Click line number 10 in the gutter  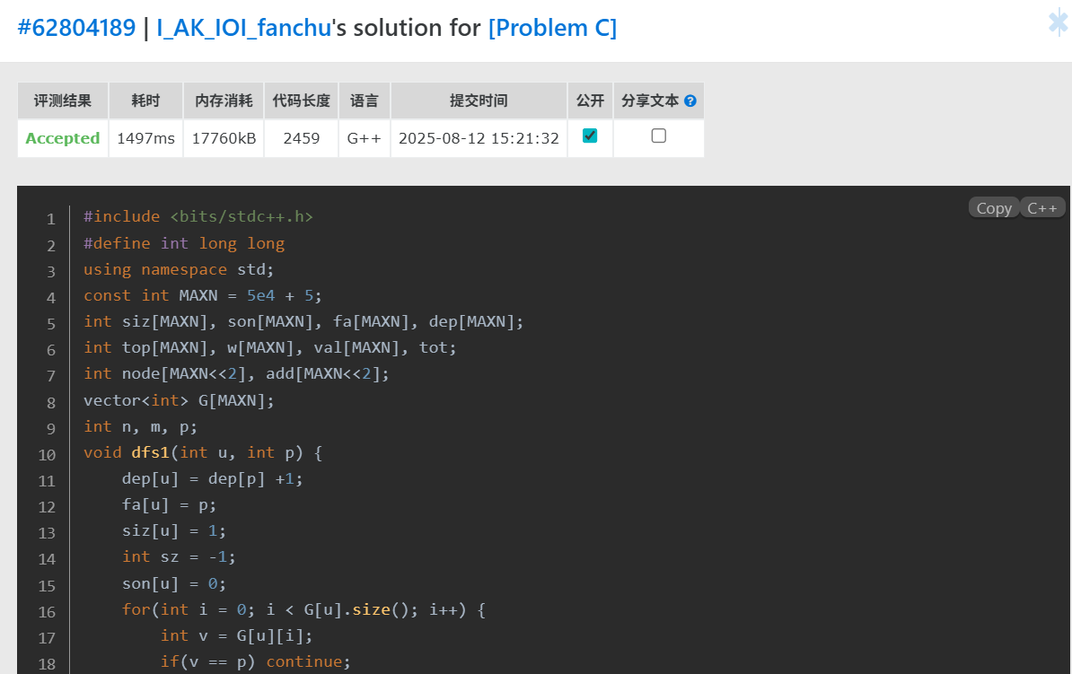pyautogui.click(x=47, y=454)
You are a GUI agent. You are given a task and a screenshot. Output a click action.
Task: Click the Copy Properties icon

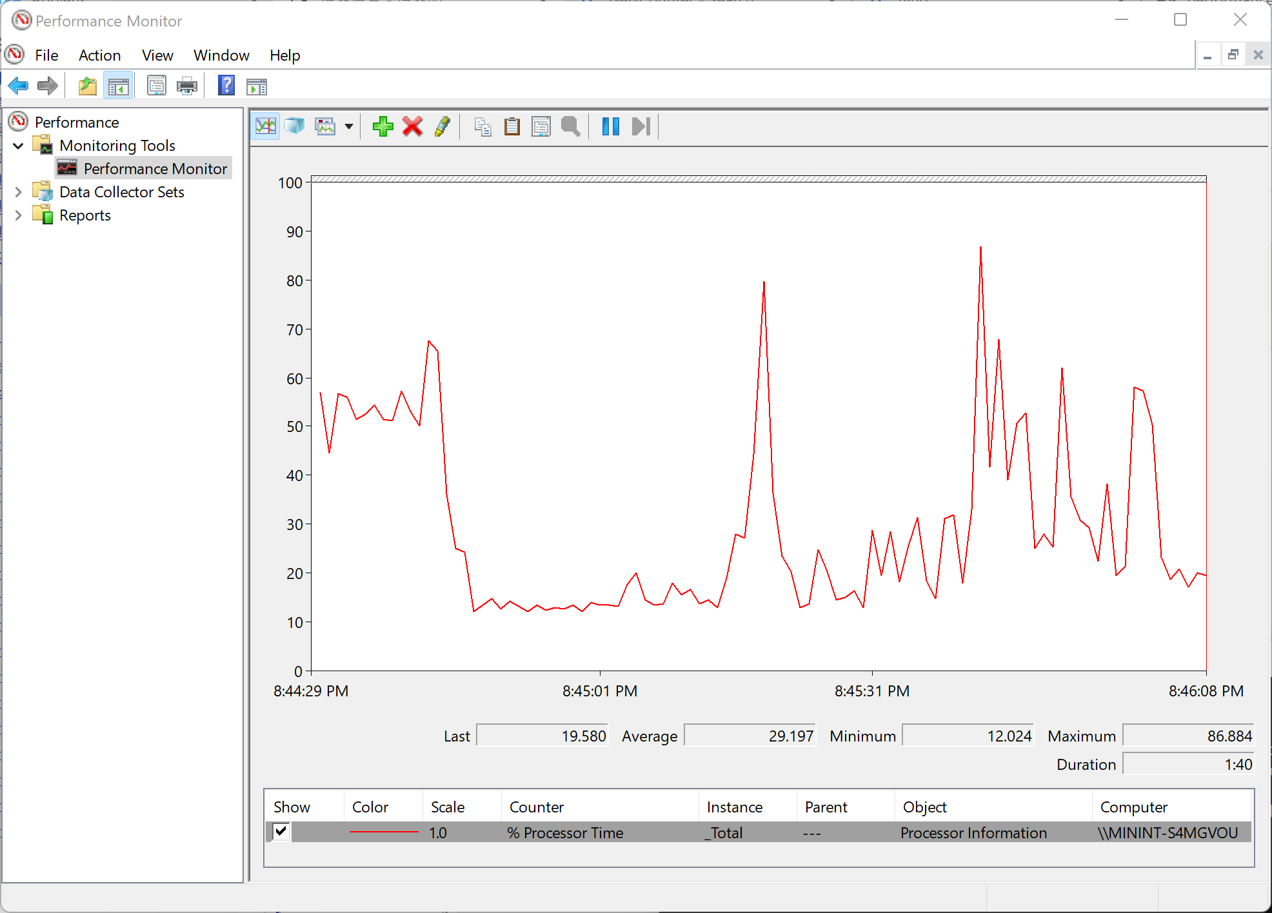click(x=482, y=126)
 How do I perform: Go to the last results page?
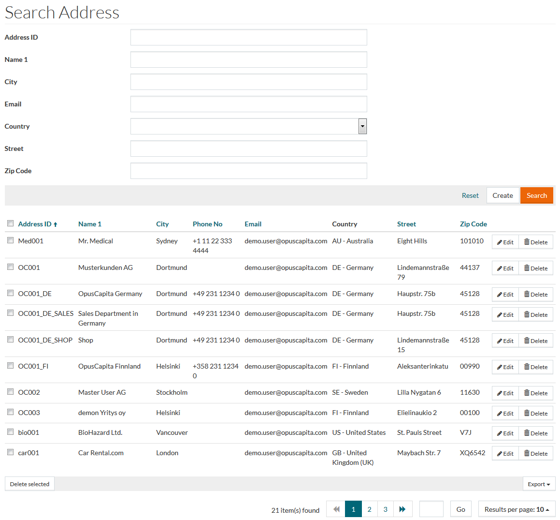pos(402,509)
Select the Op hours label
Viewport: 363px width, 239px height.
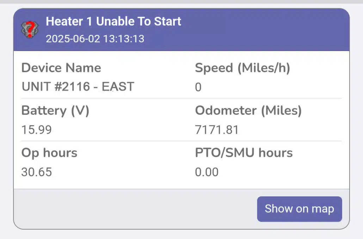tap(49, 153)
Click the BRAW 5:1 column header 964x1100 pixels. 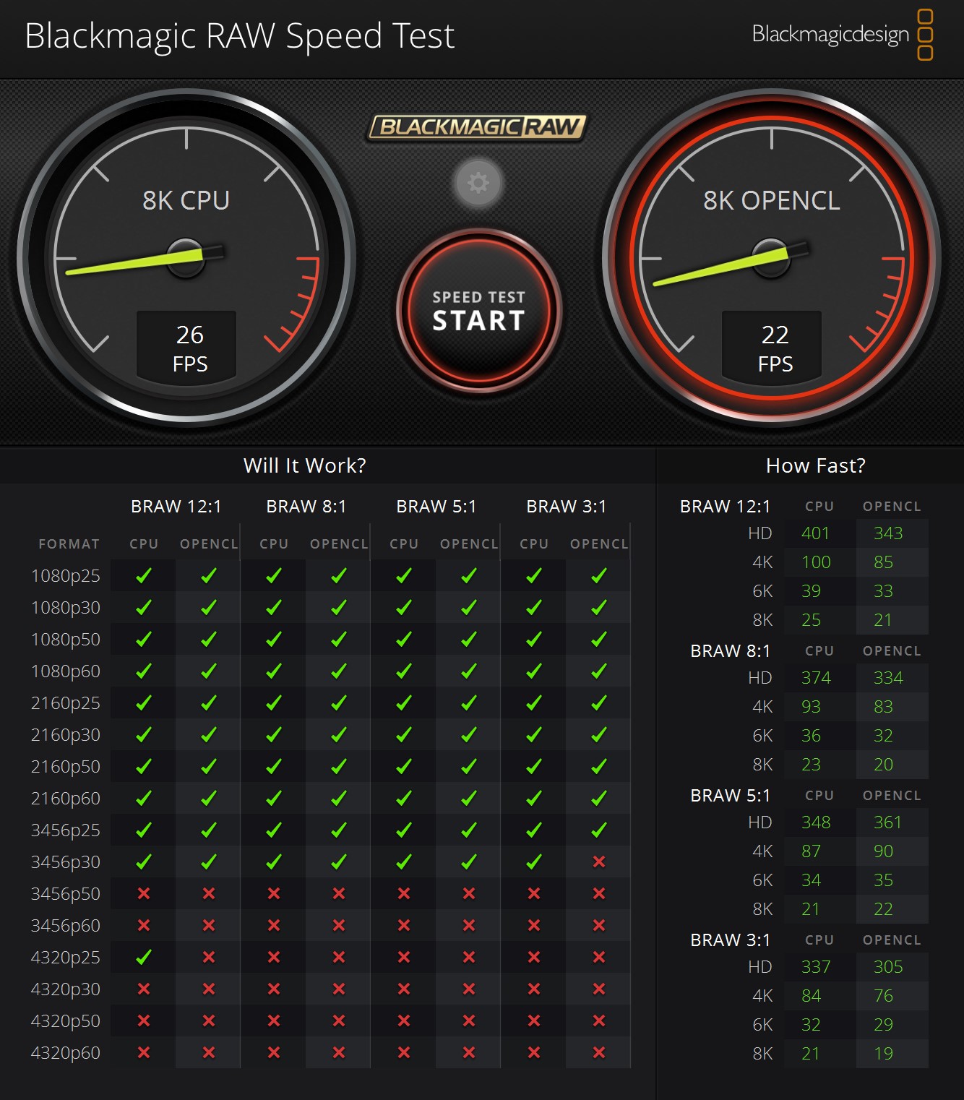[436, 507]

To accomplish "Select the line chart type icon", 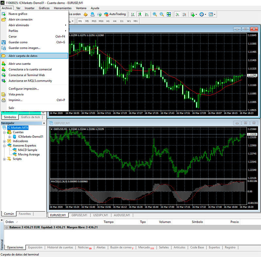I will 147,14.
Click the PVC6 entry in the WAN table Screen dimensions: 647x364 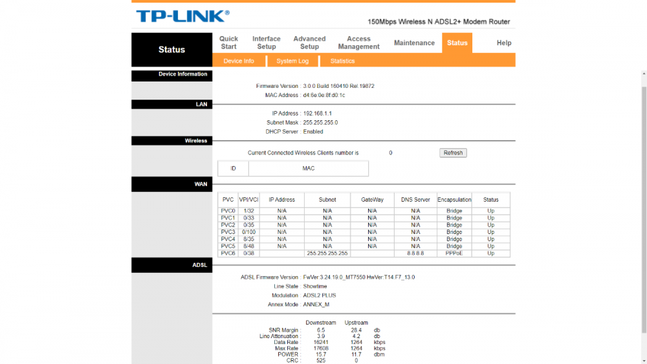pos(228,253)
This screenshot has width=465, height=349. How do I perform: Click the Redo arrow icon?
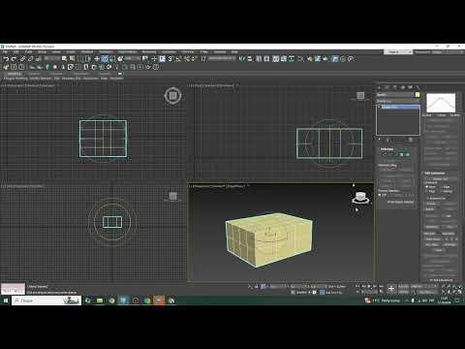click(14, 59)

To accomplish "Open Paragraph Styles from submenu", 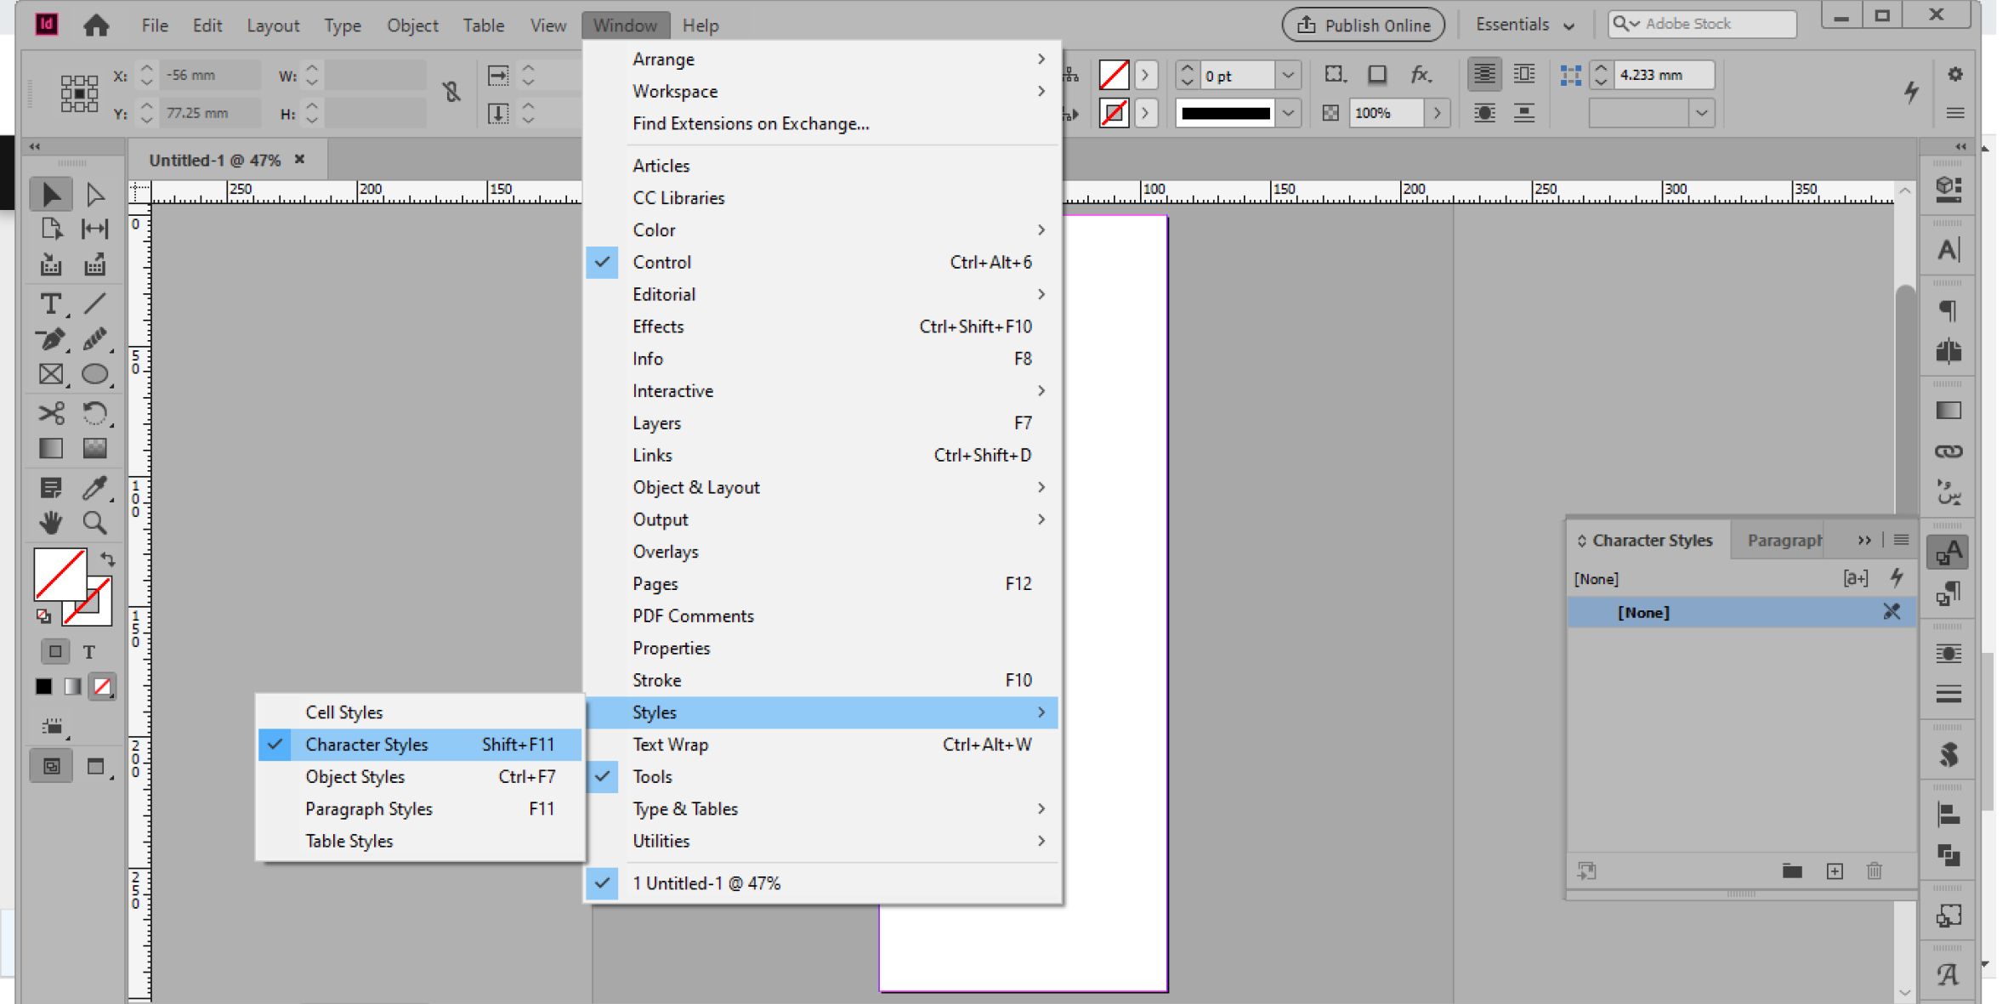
—————
To be done –
How many lines in the records above contain the word "height"? Reply with the number alone.

Finished answer –
2